# Data for processing
= Beginning of Section =
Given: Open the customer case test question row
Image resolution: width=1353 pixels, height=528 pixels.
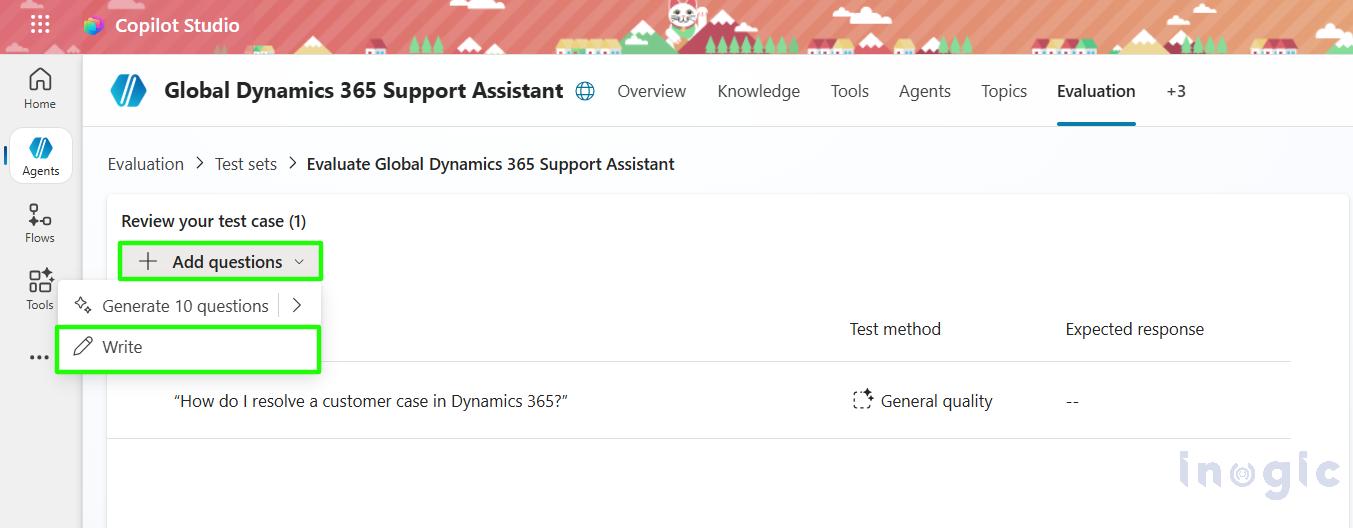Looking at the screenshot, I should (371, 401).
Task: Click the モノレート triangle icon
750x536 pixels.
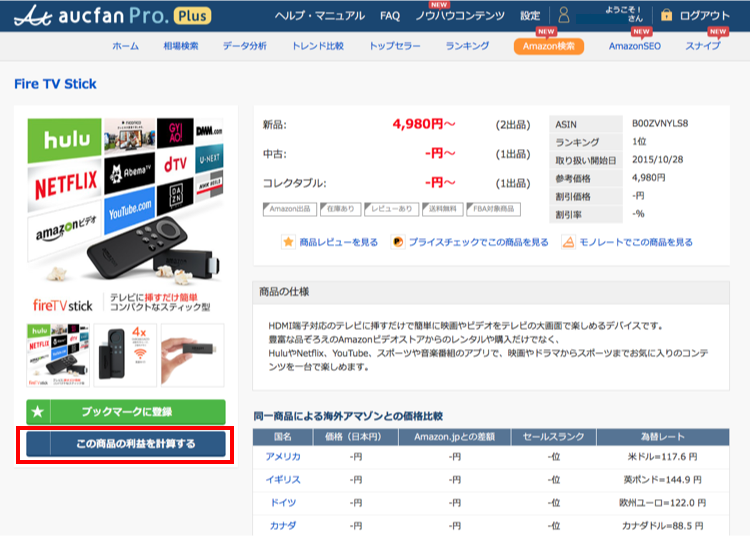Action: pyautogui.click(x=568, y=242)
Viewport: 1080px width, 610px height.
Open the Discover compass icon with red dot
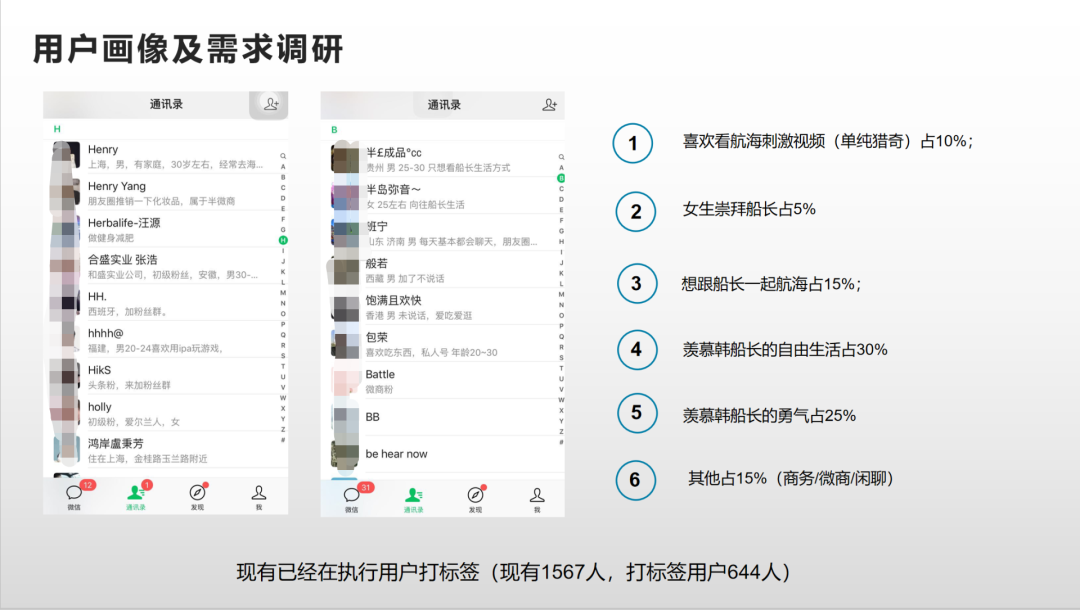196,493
= End of Section =
= Beginning of Section =
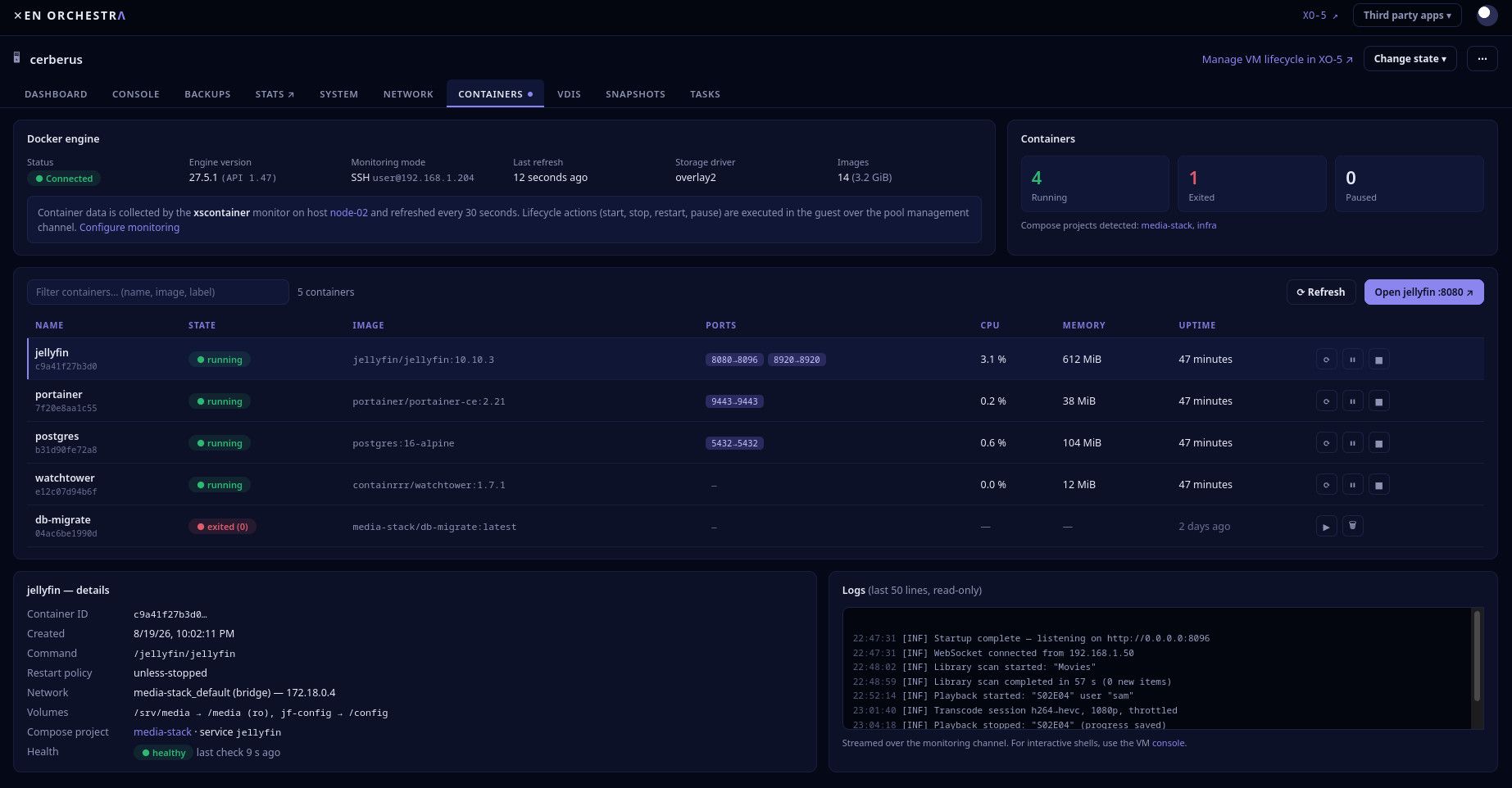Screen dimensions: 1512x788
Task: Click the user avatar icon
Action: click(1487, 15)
= End of Section =
# Exercise description
Looking at the listing above, which lines run from the one containing "Given: Open the" through the one containing "Viewport: 1080px width, 610px height."? Print exactly those, ends included, pictures excluded.

# Task output
Given: Open the customer case test question row
Image resolution: width=1353 pixels, height=528 pixels.
Looking at the screenshot, I should (371, 401).
Task: Click the モノレート triangle icon
750x536 pixels.
Action: pyautogui.click(x=568, y=242)
Viewport: 1080px width, 610px height.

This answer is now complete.